UNICEF announced on Thursday that it will join with Ministries of Health and other organizations in seven West Africa countries to develop culturally-sensitive Ebola communication programs.
"In this environment, unfounded fears and rumors spread quickly and widely," Guido Borghese, the principal advisor for child survival and development for West and Central Africa at UNICEF, said. "More than ever, it is crucial that families have both the means and the right information to protect themselves and prevent dangerous misunderstandings."
UNICEF joined with the Red Cross and the World Health Organization to develop programs for mass and digital media, including text messaging, radio shows and TV programs. The information-dense programs will be rolled out in Guinea, Liberia, Sierra Leone, Cote d'Ivoire, Senegal, Mali and Guinea-Bissau.
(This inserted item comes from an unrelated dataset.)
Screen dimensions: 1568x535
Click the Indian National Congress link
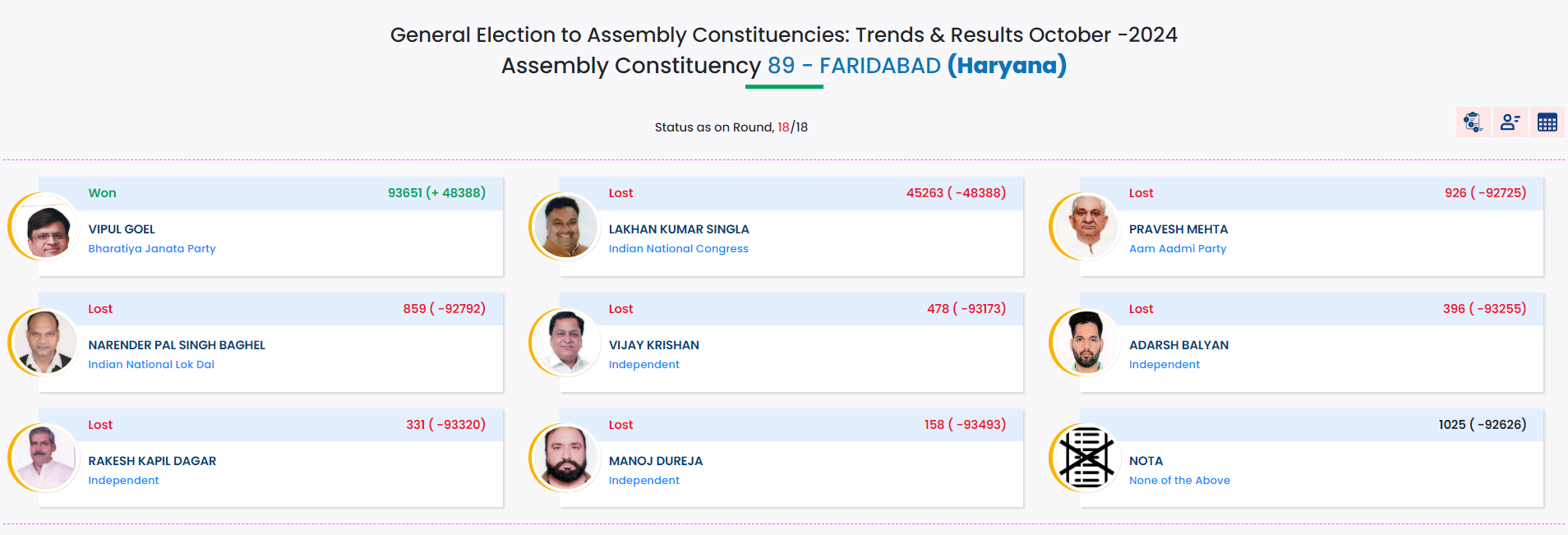pyautogui.click(x=678, y=248)
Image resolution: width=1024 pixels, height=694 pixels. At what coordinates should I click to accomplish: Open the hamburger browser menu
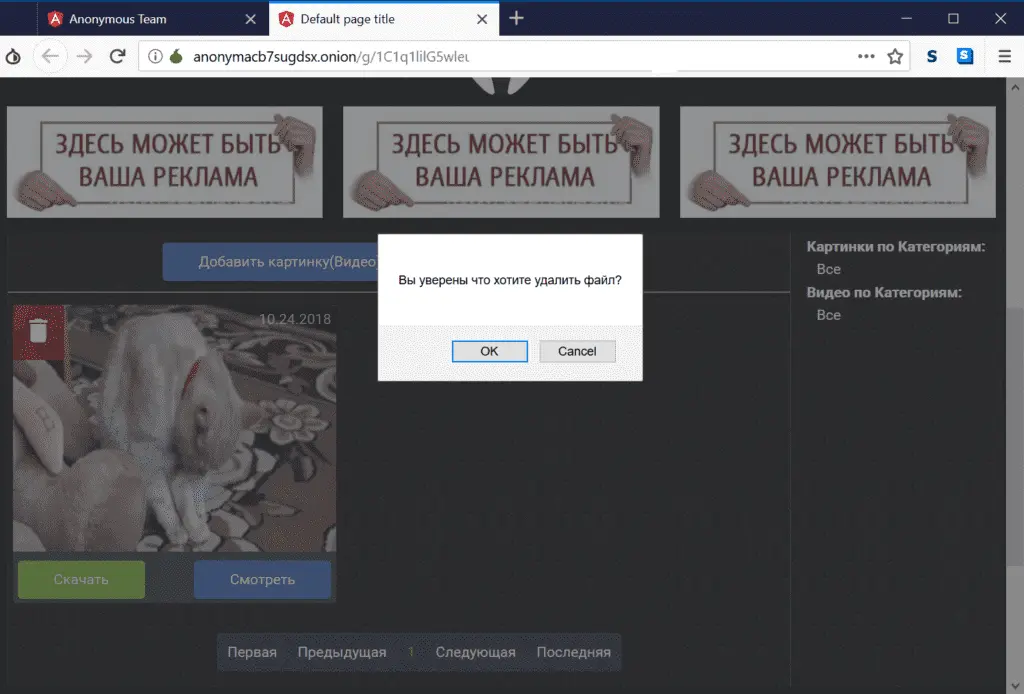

"Radio dramas, print materials, TV shows, and even voice messages are automatically sent to mobile phones," Borghese said. "We use every appropriate means of communication to reach more people, spread the word in local languages and save lives. We are running against time to avoid further spread in West Africa."
UNICEF said 111 people have died from Ebola in Guinea and Liberia since April 8.
"Ebola kills people; but more lives are put at risk because of lack of information or misinformation though rumors," Borghese said. "There is no existing vaccine against Ebola. Bringing patients with suspected symptoms to health centers as soon as possible increases their chances of survival and prevents other people from getting infected."